» REQUIRED WORK: Your answer should be the complete set of entries, transcribed exactly.

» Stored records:

★ ★ ★ ★ ★

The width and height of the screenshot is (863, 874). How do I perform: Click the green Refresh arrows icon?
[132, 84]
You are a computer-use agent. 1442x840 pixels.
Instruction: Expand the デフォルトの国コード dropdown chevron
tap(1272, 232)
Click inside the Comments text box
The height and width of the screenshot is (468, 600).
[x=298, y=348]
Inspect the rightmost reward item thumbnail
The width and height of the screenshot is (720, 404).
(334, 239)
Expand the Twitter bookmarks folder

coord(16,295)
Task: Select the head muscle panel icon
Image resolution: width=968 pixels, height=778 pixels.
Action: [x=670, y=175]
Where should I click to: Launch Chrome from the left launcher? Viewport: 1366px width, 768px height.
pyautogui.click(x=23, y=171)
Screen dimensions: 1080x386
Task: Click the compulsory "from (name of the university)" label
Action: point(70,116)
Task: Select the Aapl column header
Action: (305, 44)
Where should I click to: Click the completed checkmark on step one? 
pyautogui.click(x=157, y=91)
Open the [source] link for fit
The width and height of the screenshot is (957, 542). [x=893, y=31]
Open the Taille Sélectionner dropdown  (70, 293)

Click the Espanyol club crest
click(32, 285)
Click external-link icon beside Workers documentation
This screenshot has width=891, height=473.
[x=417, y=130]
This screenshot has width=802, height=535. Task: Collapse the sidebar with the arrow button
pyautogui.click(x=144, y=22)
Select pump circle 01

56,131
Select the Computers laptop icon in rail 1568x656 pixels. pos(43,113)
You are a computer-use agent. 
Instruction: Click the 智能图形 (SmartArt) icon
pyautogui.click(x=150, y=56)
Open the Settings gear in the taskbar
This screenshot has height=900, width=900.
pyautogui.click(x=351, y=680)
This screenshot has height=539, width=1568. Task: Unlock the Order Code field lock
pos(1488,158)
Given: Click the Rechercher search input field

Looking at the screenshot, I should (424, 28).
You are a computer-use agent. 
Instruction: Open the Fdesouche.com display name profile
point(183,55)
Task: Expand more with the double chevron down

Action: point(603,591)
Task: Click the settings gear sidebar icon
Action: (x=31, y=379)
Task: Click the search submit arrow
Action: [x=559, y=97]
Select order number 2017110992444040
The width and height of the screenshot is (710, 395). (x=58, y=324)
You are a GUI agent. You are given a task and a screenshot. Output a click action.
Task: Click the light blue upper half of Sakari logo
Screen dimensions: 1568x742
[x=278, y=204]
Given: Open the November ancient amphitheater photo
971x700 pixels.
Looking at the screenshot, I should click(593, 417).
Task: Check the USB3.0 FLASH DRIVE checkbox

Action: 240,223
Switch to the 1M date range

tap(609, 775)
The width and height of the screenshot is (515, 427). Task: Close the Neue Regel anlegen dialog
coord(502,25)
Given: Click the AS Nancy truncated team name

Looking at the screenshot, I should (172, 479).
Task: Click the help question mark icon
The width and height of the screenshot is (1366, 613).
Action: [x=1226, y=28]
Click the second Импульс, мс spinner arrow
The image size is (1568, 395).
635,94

★ ★ ★ ★ ★

» SOLUTION:
The width and height of the screenshot is (863, 874). How do I perform: Click the green Refresh arrows icon?
[132, 84]
You are a computer-use agent. 1442x840 pixels.
Instruction: Expand the デフォルトの国コード dropdown chevron
tap(1272, 232)
Click inside the Comments text box
The height and width of the screenshot is (468, 600).
[x=298, y=348]
Inspect the rightmost reward item thumbnail
The width and height of the screenshot is (720, 404).
(334, 239)
Expand the Twitter bookmarks folder

coord(16,295)
Task: Select the head muscle panel icon
Image resolution: width=968 pixels, height=778 pixels.
Action: [x=670, y=175]
Where should I click to: Launch Chrome from the left launcher? Viewport: 1366px width, 768px height.
pyautogui.click(x=23, y=171)
Screen dimensions: 1080x386
Task: Click the compulsory "from (name of the university)" label
Action: point(70,116)
Task: Select the Aapl column header
Action: (305, 44)
Where should I click to: Click the completed checkmark on step one? 
pyautogui.click(x=157, y=91)
Open the [source] link for fit
The width and height of the screenshot is (957, 542). [x=893, y=31]
Open the Taille Sélectionner dropdown  (70, 293)

Click the Espanyol club crest
click(32, 285)
Click external-link icon beside Workers documentation
This screenshot has width=891, height=473.
[x=417, y=130]
This screenshot has width=802, height=535. Task: Collapse the sidebar with the arrow button
pyautogui.click(x=144, y=22)
Select pump circle 01

56,131
Select the Computers laptop icon in rail 1568x656 pixels. pos(43,113)
You are a computer-use agent. 
Instruction: Click the 智能图形 (SmartArt) icon
pyautogui.click(x=150, y=56)
Open the Settings gear in the taskbar
This screenshot has height=900, width=900.
pyautogui.click(x=351, y=680)
This screenshot has height=539, width=1568. Task: Unlock the Order Code field lock
pos(1488,158)
Given: Click the Rechercher search input field

Looking at the screenshot, I should (424, 28).
You are a computer-use agent. 
Instruction: Open the Fdesouche.com display name profile
point(183,55)
Task: Expand more with the double chevron down

Action: point(603,591)
Task: Click the settings gear sidebar icon
Action: (x=31, y=379)
Task: Click the search submit arrow
Action: [x=559, y=97]
Select order number 2017110992444040
The width and height of the screenshot is (710, 395). (x=58, y=324)
You are a GUI agent. You are given a task and a screenshot. Output a click action.
Task: Click the light blue upper half of Sakari logo
Screen dimensions: 1568x742
[x=278, y=204]
Given: Open the November ancient amphitheater photo
971x700 pixels.
Looking at the screenshot, I should click(593, 417).
Task: Check the USB3.0 FLASH DRIVE checkbox

Action: 240,223
Switch to the 1M date range

tap(609, 775)
The width and height of the screenshot is (515, 427). Task: Close the Neue Regel anlegen dialog
coord(502,25)
Given: Click the AS Nancy truncated team name

Looking at the screenshot, I should (172, 479).
Task: Click the help question mark icon
The width and height of the screenshot is (1366, 613).
Action: [x=1226, y=28]
Click the second Импульс, мс spinner arrow
The image size is (1568, 395).
635,94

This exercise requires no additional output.